CineRecensione: Il paradiso del pavone di Laura Bispuri


Inverno, interno. Interno familiare. Un piccolo “inferno” (o un inferno soft). Il mare oltre il vetro, presenza immutabile, potente e atarassica, non guastata da quel che agita le anime e gli involucri corporali degli esseri umani. Nena, intensa, malinconica e vitalissima anziana, interpretata da una sempre splendida Dominique Sanda, compie gli anni. Intorno a lei si radunano i familiari: il marito Umberto (Carlo Cerciello), il figlio Vito (Leonardo Lidi), la figlia Caterina (Maya Sansa), la giovane cugina Isabella (Yile Yara Vianello), la nuora Adelina (una magnifica prova, come sempre peraltro, di Alba Rohrwacher), l’ex genero Manfredi (Fabrizio Ferracane) con la sua nuova compagna Joana (Tihana Lazović), la nipotina Alma (Carolina Michelangeli), la domestica Lucia (Maddalena Crippa), che è qualcosa di più che una semplice domestica, con sua figlia Grazia (Ludovica Alvazzi Del Frate), muta (forse). E il dodicesimo personaggio: un pavone, animale di compagnia di Vito, Adelina e Alma. Un animale da sempre simbolico, come tutti sanno: non solo la vanità, ma anche la ruota solare, il cielo con i suoi astri, l’immortalità e l’incorruttibilità dell’anima. E la duplicità psichica. È come se tutte le tensioni/frustrazioni di quel gruppo familiare trovassero sfogo e confluissero in questo impavido, superbo, vanesio e innocente animale, totemico e capace soltanto di esibirsi e svolazzare. Bellissimo e, parrebbe, inutile (anche se così non è).
Il paradiso del pavone è un film arduo, complesso, intelligente, amaro, con grani di surrealtà, situazioni impreviste, impotenza, sentimenti contrapposti, rassegnazione e dignità. “Un viaggio inconsueto, spiazzante e sorprendente attraverso l’intimità degli esseri umani”. Presentato in anteprima all’ultima Mostra Internazionale d’Arte Cinematografica di Venezia-Concorso Orizzonti, distribuito al cinema da Nexo Digital in collaborazione con FICE e prodotto da Vivo Film con Rai Cinema e Macth Factory Productions e con il sostegno di MiC-Direzione Generale Cinema e Audiovisivo, Regione Lazio e Film und Medien Stiftung NRW, la pellicola della regista Laura Bispuri (Vergine giurata e Figlia Mia, altre sue firme), sarà nelle sale italiane dal 16 giugno.
Indimenticabile Paco il pavone, protagonista suo malgrado. “Ci sono film – spiega Laura Bispuri – che insegui per anni e altri che all’improvviso entrano nella tua vita e ti sorprendono.
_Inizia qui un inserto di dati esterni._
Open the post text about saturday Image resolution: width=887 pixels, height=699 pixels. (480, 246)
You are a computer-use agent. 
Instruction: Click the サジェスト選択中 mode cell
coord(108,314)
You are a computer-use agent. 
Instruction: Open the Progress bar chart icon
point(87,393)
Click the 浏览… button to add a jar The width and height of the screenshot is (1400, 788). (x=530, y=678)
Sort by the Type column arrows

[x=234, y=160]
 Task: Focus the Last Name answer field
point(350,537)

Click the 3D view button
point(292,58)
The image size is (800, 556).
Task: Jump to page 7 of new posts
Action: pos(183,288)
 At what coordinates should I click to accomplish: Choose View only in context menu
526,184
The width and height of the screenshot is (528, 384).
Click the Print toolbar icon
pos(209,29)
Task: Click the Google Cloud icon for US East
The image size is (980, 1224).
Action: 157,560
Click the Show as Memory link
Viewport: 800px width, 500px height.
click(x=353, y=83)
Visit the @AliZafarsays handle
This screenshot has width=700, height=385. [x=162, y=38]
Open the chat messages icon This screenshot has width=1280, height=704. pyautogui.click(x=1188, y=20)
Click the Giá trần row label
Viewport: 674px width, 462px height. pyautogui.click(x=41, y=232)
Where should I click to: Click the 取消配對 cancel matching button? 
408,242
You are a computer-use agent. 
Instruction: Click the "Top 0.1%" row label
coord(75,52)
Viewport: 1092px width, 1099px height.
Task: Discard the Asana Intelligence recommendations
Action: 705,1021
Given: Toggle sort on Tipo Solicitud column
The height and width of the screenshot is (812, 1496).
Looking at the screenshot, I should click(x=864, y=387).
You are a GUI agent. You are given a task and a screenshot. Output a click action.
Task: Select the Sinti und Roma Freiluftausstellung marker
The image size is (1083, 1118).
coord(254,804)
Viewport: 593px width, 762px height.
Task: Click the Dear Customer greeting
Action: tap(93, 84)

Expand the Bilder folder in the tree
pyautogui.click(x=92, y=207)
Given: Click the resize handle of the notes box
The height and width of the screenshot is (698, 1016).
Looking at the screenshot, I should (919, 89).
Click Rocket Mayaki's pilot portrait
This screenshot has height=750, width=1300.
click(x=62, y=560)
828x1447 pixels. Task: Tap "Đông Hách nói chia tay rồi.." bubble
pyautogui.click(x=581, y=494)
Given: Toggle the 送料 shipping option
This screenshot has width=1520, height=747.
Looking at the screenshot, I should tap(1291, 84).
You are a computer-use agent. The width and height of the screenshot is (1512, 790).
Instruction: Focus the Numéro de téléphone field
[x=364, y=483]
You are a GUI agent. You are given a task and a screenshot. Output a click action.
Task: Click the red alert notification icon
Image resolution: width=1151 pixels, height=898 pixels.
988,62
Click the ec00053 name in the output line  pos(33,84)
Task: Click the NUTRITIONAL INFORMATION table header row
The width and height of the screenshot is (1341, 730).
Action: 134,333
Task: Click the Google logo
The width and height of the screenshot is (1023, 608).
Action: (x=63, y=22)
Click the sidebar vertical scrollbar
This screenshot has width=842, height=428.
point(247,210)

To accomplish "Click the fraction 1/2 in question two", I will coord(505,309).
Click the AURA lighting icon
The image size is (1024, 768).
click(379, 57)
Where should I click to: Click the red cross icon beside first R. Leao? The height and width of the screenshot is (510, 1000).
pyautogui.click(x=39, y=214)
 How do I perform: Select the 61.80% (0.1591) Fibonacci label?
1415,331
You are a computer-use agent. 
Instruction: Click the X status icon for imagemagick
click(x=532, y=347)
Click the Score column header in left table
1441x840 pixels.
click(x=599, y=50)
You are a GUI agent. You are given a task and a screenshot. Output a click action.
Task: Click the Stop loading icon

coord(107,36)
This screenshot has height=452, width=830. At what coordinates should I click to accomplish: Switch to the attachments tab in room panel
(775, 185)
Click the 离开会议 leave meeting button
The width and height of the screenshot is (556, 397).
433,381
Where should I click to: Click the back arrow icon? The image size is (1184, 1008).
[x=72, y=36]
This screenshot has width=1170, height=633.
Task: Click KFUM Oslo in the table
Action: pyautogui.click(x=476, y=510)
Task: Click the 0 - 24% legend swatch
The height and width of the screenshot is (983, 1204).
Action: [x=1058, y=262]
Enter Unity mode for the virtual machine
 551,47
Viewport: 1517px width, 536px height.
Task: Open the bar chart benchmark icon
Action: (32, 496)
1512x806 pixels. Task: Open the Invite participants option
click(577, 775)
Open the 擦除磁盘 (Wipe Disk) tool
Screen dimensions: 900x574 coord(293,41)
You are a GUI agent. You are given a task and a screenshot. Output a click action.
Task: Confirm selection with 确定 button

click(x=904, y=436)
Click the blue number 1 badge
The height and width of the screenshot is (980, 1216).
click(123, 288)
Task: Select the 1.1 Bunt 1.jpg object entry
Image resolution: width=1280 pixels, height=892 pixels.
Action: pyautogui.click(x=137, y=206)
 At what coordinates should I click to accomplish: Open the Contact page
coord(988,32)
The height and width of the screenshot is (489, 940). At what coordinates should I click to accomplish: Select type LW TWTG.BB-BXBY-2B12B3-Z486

Il paradiso del pavone è un piccolo viaggio nell’intimità e nell’autenticità degli esseri umani: un film su una famiglia allargata in cui tutti si parlano, ma nessuno si ascolta davvero. Finché un evento inaspettato costringe i protagonisti a guardarsi negli occhi e a svelarsi per ciò che sono. Ed è come se la loro vita diventasse improvvisamente la nostra, in uno specchio di sentimenti che ci fa riflettere sulla complessità dei rapporti umani, sul mistero della perdita, sulle mille voci che ci parlano da dentro, sull’importanza del silenzio, sulla nostra costante ricerca dell’amore”.